Tag: Choice

  • Guest post: Signaling ethical distance

    Guest post by Josh Spokes

    Reflexively voicing your “support for their right to choose this choice” actually serves a regressive, right-wing political project.

    Have you ever noticed that the idea of “choice” and “agency” is only ever invoked to defend the right to enact stereotyped roles that have not only been culturally favored, but culturally enforced?

    I’m serious—that’s really important and worth talking about. One only ever gets pushback about “defending their right to X” when the X is taking on a stereotyped role.

    When was the last time you saw someone—-in our context of politically liberal, “freethinker” types who are talking among themselves—make a point of “defending” the right to make these choices?

    • A woman with a butch affect
    • A gay man with a queeny demeanor
    • A black woman who eschews religious talk and doesn’t want to be your mammy

    You DON’T. You only ever get people saying you’re “taking away her agenciesss!!!” when you are questioning what it means to enact:

    • “Femininity” as defined by high heels, lipstick, and “girl stuff”
    • “Straight acting” gay bros
    • Black women who inhabit the role of “soulful church-goer.”

    Please consider what you’re doing when you enact the “It’s their choice and I defend it!” Ask yourself if it seems strange that the choices you’re defending are the very ones that are not in danger, and that are still actually culturally mandatory for a lot of people.

    Ask yourself if it seems out of place that you’re signaling ethical distance from friends who question these things, and whether you really want to say that they—not the enforcers of convention—are the illiberal threat.

    Because it is very strange.

  • Guest post: Our choices are not made in a cultural vacuum

    While I was writing that last post, Elsa Roberts was writing this one which she posted on Facebook. She gave me permission to republish it here.

    Somewhere, somehow, responses in any community start to short circuit and we begin to rely too heavily on coded phrases as stand-ins for conversation and complexity, and reason and evidence. For example, because feminism is about enabling equity and with that comes the ability to choose sometimes that gets boiled down to “any choice a woman makes is feminist and can’t be criticized (or theoretically it could be but just try it and see how that works out in some circles).

    That is fundamentally flawed and thoughtless way of examining something. When we boil things down to catch phrases and jargon we lose the ability to analyze thoughtfully and to consider all the evidence and context on the table.

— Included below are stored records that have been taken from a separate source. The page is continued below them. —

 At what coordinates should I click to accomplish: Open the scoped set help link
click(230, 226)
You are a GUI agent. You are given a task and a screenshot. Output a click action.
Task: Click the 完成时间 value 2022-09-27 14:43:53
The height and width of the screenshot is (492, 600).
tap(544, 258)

    One of the most pernicious and irritating examples of this for me is the one alluded to above, that if a woman chooses something that is “her choice” and critiquing it or judging it or thinking critically about it is almost automatically shaming or un-feminist. That is a really misguided supposition because our choices are influenced by many things and many of our choices are not going to be feminist or they will just have very little to do with feminism.

    Our choices are not made in a cultural vacuum, how I choose to dress, what I watch on TV, etc. is all influenced by the company I keep and the culture I live in. If we want to make this world more equitable and question and change our practices, we must be able to evaluate them critically and admit when a given practice or choice isn’t feminist or when it is simply irrelevant as to whether it is or not.

    Feminists fight endlessly about whether, for example, lipstick is feminist or heels are feminist. This, to me, misses the point. Those objects are not fundamentally feminist or not feminist, but as objects they do serve as signifiers in our culture and they fit into broader social norms and regulations and expectations. That is why if a man wears lipstick or heels he is at risk of violence – because those are symbolic of femininity that is supposed to be pleasing to men. Men wearing such things threatens those norms and confuses what those objects “mean” in our world.

    Boiling these topics down to “choice” is to ignore the complexity of our world and social dynamics and to deny the reality of how choice functions.

  • Choosy moms choose Jif

    Feminism is not just about “choice” or “free choice.”

    Thanks for the random observation, you’re thinking – but I keep hearing from people who seem to think it is…or rather, they seem to think it is when it comes to some issues but not others. They think it absolutely is when it comes to women doing videos for Playboy, but not so much when it comes to having 19 children and raising them to be warriors for god. There are some contentious areas where it’s trendy to say IT’S HER FREE CHOICE, END OF, and there are other contentious areas where it’s not trendy to say that.

    Me, I avoid this troubling inconsistency by not claiming that CHOICE is a conversation-stopper, a judge’s gavel, a guaranteed winning argument.

    But I actually have more substantive reasons for not claiming that, like the fact that choices are complicated and it’s not reasonable to assume that they’re all “free” in any meaningful way. Choices come from somewhere, and while there are degrees of constraint and influence and coercion, it’s pretty hard to figure out how any choice could be entirely free. (Cue free will debate here. Cue 500 thousand words of wrangling. There, that’s done.) If you have that in mind, it becomes a little absurd to try to claim that something like doing a Playboy video is a wholly free choice. If it’s really free, why would you want to do it at all? It’s not directly rewarding like food or sex, so why do it?

    Note for the obtuse: I’m not saying there’s anything wrong with doing a Playboy video. I’m saying “it’s her choice” is neither a slam dunk argument nor a feminist argument.